If we analyze the system we have the following diagram, where the initial velocities are $V_{0x}=V_0\cos(\theta)$ and $V_{0y}=V_0\sin(\theta)$:

We also have the range of the trip or maximum horizontal displacement R and the maximum vertical displacement or H (both expressed in meters).

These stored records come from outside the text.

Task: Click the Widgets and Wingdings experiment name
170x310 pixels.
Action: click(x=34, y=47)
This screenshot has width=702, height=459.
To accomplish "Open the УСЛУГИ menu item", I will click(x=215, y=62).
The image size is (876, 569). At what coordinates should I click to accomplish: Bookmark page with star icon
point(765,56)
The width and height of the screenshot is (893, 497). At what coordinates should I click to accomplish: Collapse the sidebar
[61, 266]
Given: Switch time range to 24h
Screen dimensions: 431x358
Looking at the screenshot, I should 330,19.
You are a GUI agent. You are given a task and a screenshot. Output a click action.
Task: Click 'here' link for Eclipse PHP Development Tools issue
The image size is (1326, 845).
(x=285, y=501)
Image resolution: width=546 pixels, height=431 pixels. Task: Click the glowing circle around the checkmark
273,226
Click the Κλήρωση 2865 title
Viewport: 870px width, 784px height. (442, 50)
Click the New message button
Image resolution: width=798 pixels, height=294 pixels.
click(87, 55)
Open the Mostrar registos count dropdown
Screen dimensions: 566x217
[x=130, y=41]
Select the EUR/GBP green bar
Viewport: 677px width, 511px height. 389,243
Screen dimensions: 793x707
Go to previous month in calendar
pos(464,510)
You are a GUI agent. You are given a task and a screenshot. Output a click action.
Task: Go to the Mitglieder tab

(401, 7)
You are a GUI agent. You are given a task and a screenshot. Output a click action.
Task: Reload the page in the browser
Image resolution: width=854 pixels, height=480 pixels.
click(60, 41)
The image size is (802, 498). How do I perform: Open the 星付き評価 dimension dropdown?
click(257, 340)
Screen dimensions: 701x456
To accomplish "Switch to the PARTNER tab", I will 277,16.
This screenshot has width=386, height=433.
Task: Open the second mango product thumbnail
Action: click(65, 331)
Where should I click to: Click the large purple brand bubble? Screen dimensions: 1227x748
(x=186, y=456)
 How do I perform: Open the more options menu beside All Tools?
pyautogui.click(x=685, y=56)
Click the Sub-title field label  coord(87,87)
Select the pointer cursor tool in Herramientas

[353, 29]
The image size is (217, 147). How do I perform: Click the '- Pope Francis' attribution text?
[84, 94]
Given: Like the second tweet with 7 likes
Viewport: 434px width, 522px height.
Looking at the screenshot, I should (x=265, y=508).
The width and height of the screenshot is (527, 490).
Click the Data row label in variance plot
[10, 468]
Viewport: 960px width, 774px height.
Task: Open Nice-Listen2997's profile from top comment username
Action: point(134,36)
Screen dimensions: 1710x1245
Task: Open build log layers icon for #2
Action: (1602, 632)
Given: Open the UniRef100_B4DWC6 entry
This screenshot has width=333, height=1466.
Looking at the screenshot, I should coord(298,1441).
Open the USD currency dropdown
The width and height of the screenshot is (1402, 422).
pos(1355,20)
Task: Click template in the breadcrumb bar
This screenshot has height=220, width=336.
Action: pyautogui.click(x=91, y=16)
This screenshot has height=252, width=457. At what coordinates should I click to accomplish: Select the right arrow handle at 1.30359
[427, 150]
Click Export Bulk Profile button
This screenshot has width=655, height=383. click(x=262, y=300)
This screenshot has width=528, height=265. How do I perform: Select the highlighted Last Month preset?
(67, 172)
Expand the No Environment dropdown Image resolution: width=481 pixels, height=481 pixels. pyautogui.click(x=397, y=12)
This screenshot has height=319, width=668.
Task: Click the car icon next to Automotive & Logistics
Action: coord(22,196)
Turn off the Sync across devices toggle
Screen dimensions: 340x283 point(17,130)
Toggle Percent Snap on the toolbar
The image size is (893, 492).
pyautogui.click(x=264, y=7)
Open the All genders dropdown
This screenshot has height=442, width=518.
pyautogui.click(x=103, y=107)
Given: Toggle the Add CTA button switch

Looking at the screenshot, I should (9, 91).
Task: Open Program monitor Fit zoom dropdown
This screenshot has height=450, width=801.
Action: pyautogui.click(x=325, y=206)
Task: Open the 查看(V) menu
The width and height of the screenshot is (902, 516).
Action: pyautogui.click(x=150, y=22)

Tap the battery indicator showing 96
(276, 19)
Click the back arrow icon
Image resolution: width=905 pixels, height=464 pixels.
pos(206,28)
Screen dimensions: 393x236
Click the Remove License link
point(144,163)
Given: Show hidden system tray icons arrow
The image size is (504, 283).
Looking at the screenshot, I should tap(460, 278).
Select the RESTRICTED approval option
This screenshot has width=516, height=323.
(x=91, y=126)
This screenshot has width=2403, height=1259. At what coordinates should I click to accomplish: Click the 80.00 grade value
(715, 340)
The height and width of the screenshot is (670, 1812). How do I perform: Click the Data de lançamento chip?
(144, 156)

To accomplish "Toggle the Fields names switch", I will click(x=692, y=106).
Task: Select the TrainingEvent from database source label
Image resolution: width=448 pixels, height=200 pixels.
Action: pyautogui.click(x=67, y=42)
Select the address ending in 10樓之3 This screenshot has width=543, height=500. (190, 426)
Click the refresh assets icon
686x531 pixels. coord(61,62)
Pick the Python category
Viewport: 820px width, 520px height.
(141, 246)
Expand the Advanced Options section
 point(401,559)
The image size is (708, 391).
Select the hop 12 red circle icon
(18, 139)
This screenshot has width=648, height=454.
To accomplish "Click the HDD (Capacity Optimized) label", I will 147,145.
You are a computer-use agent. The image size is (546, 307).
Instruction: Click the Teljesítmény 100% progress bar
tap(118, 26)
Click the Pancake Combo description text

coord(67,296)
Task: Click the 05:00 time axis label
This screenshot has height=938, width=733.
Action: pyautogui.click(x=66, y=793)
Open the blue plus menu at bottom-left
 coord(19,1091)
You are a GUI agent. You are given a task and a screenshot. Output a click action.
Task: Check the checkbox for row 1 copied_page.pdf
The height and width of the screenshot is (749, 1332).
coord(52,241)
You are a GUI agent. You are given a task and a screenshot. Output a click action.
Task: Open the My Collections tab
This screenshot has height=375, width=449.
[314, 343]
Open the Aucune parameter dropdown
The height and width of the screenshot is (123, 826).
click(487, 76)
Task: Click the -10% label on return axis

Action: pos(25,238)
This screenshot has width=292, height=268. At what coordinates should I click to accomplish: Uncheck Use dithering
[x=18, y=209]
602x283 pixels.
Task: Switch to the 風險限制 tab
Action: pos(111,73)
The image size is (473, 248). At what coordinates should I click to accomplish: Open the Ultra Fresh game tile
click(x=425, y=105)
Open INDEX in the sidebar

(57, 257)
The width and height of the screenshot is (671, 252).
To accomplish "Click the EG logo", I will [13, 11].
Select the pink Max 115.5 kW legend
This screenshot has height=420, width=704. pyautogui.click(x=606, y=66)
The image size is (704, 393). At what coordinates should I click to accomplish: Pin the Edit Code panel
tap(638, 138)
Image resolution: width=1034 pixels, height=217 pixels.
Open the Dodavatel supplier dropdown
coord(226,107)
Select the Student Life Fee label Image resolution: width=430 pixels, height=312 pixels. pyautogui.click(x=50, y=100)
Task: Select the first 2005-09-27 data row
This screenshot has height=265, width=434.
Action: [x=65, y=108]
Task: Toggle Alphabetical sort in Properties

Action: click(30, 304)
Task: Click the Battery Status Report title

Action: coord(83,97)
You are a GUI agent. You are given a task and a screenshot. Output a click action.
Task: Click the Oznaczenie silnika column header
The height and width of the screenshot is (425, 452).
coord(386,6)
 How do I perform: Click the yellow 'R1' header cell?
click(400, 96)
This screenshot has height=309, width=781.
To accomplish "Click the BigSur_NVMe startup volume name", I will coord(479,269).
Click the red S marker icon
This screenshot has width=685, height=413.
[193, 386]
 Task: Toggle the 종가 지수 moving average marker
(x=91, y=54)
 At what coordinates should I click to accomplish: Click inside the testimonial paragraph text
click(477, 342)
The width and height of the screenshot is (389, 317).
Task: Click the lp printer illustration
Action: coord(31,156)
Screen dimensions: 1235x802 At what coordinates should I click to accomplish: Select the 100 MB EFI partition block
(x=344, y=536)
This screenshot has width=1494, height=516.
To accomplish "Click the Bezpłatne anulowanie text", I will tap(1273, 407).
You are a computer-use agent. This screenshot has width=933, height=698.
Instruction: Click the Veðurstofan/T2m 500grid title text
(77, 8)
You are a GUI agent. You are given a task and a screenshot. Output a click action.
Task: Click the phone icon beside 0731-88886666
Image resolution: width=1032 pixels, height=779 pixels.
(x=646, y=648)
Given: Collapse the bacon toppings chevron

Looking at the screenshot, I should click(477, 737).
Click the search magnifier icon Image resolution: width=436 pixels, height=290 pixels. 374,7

$\text {At half of the trip, velocity for the y-axis is zero:} \\V_y=V_{oy}-gt=0 \implies t= \cfrac{V_0 \sin\theta}{g} \\ \text{The time of the whole trip will be twice the amount} \\ \text{that it takes to reach H or V}_y=0: \\ t_{travel}= 2t=\cfrac{2V_0 \sin\theta}{g} \\ R=V_{0x}\cdot t_{travel}=\cfrac{2V^2_0 \sin\theta\cos\theta}{g} \\ \therefore R=\cfrac{V^2_0}{g} \sin {2\theta} \\ \text{On the other hand, the maximum height will be found} \\ \text{ when we substitute t on the equation for H:} \\ H=V_{oy}\cdot t-\frac{1}{2}gt^2= t(V_{oy}-\frac{1}{2}gt) \\ H= \bigg(\cfrac{V_0 \sin\theta}{g}\bigg) \bigg(V_0\sin {\theta}-\cfrac{g}{2} \bigg(\cfrac{V_0 \sin{\theta}}{g}\bigg) \bigg) \\ \therefore H=\cfrac{V^2_0}{2g} \sin^2 \theta$

Now we proceed to substitute the initial velocity of the projectile $V_0=10\frac{m}{s}$, the angle $\theta=53°$, and g = 9.80 m/s² to find the requested data:

$\\ (a)\,H=\cfrac{(V_0\sin \theta)^2}{2g} =\cfrac{((10\frac{m}{s})\sin {(53°)})^2}{2(9.80\frac{m}{s^2})} =3.2542\,m \\ \text{ } \\ (b)\,R=\cfrac{V^2_0}{g} \sin {2\theta}=\cfrac{(10\frac{m}{s})^2}{9.80\frac{m}{s^2}} \sin {(106°)}=9.8088\,m \\ \text{ } \\ (c)\,t_{travel} =\cfrac{2V_0 \sin\theta}{g}=\cfrac{2(10\frac{m}{s}) \sin{(53°)}}{9.80\frac{m}{s^2}}=1.6299\,s$

Reference:

• Sears, F. W., & Zemansky, M. W. (1973). University physics.